Save skyler1537/ea47142ed3acb4dcbb825c1f549e2a95 to your computer and use it in GitHub Desktop.
Points Explorer: Data Pipeline & Outlier Filtering Methodology

Points Explorer: Data Pipeline & Outlier Filtering Methodology

This document describes how the Gondola Points Explorer filters, cleans, and bounds hotel loyalty point redemption data across its extract, preprocess, and visualization stages.

Overview

The Points Explorer computes cents-per-point (CPP) redemption values for hotel loyalty programs by comparing cash rates to points rates at the same property and date. To produce meaningful distributions, the pipeline applies filters at three stages: data extraction, preprocessing, and visualization.


Stage 1: Data Extraction (data_loader.py)

SQL-Level Filtering

  • Null exclusion: The SQL query requires points_cost IS NOT NULL, cash_cost IS NOT NULL, and cash_currency IS NOT NULL.
  • Freshness: Only records with created_at >= '2025-01-01' and search_date > {min_search_date} are fetched.
  • Deduplication at source: A CTE selects only the latest created_at per (vervotech_property_id, search_date), preventing stale data from inflating the dataset.

Post-Fetch Filtering

  • Zero cash cost removal: Rows where cash_cost == 0 are dropped before computing redemption values, since division by zero or free-night rates produce meaningless CPP.
  • Null points cost after merge: When merging refundable rates (which lack their own points cost) with the base points data, any rows that fail to match — leaving points_cost as None — are dropped.

Currency Normalization

All cash values are converted to USD using exchange rates from the database. Properties with unmappable currencies are excluded (the conversion returns None).

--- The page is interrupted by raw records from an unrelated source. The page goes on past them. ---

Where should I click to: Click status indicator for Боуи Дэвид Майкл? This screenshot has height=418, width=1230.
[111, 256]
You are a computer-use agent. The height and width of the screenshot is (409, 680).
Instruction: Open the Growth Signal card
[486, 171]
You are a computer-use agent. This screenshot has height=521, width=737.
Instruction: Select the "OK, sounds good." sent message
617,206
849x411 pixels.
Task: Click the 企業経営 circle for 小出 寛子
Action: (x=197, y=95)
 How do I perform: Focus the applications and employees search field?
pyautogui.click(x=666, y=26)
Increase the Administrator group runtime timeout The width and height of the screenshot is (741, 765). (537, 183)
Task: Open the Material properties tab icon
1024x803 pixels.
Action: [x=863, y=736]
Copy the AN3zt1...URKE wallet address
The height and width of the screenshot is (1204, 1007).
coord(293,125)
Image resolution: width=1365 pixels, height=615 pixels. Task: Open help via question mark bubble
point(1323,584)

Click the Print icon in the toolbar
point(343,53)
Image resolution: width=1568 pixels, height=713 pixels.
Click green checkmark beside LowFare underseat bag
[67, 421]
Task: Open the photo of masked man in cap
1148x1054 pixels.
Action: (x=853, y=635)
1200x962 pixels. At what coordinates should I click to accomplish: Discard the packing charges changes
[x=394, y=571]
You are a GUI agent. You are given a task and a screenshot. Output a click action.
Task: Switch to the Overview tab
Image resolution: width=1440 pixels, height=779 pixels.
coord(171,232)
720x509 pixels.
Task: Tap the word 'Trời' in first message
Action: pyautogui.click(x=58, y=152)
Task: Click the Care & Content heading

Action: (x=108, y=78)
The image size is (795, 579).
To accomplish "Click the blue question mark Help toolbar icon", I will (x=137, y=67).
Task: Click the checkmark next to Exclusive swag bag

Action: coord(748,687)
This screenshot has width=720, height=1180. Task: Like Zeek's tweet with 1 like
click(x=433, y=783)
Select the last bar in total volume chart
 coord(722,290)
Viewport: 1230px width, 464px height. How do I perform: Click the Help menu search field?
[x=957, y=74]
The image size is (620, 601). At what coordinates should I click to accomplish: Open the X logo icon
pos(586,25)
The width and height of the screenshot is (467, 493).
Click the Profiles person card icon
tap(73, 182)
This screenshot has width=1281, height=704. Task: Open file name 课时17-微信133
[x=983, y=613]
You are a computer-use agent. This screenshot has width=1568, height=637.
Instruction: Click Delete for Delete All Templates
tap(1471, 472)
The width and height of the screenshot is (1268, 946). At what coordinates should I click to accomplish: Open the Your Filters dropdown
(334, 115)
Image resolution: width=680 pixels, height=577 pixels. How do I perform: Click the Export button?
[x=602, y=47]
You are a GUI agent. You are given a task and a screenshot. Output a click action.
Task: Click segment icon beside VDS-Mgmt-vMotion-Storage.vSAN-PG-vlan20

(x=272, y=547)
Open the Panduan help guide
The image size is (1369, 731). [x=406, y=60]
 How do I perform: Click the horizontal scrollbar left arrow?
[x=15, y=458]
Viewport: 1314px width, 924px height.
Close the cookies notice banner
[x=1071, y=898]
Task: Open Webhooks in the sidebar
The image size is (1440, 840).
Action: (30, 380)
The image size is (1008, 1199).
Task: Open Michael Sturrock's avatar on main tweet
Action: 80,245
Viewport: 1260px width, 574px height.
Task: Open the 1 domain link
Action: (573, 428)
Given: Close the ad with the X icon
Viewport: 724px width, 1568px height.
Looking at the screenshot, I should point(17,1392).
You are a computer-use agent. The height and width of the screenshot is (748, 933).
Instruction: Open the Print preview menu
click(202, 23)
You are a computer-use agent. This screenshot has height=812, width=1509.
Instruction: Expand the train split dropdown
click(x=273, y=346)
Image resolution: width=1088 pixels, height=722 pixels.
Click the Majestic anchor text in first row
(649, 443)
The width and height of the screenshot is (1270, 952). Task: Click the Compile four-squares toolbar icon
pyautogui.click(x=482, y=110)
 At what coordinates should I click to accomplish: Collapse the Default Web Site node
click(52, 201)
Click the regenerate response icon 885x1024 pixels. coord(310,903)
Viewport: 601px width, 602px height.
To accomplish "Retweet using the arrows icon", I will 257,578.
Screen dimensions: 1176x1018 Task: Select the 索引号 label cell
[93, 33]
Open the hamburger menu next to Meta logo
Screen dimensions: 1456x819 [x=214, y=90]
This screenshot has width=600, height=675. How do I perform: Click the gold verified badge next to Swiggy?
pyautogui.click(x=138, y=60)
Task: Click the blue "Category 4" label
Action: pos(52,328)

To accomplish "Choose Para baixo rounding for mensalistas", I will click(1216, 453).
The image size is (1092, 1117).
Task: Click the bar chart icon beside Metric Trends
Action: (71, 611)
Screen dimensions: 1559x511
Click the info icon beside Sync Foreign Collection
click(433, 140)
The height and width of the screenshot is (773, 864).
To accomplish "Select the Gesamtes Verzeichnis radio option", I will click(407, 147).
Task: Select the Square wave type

Stage 2: Preprocessing (preprocess_data.py)

Phantom Row Filtering

Rows with a NULL hotel_reward_task_id and is_refundable != True are removed. These "phantom rows" originate from a non-standard ingestion path, exhibit trailing whitespace in rate names, and land disproportionately on Sundays — all signs of data quality issues. Travelport-sourced refundable rows (null task ID but is_refundable == True) are explicitly preserved.

Past-Date Exclusion

Any row with search_date <= run_date is dropped. The pipeline only analyzes future availability.

Brand Validation

Rows with brand_name values not recognized in the CHAIN_TO_BRANDS mapping are filtered out, preventing unknown or miscategorized brands from polluting chain-level statistics.

Deduplication Strategy

The pipeline deduplicates to one row per (vervotech_property_id, search_date, is_refundable), keeping the row with the lowest redemption value (cheapest CPP). This ensures:

  • Each property contributes at most one data point per date per refundable status.
  • Duplicate rate entries from overlapping scrapes don't inflate counts.
  • The cheapest available rate is what travelers would actually book.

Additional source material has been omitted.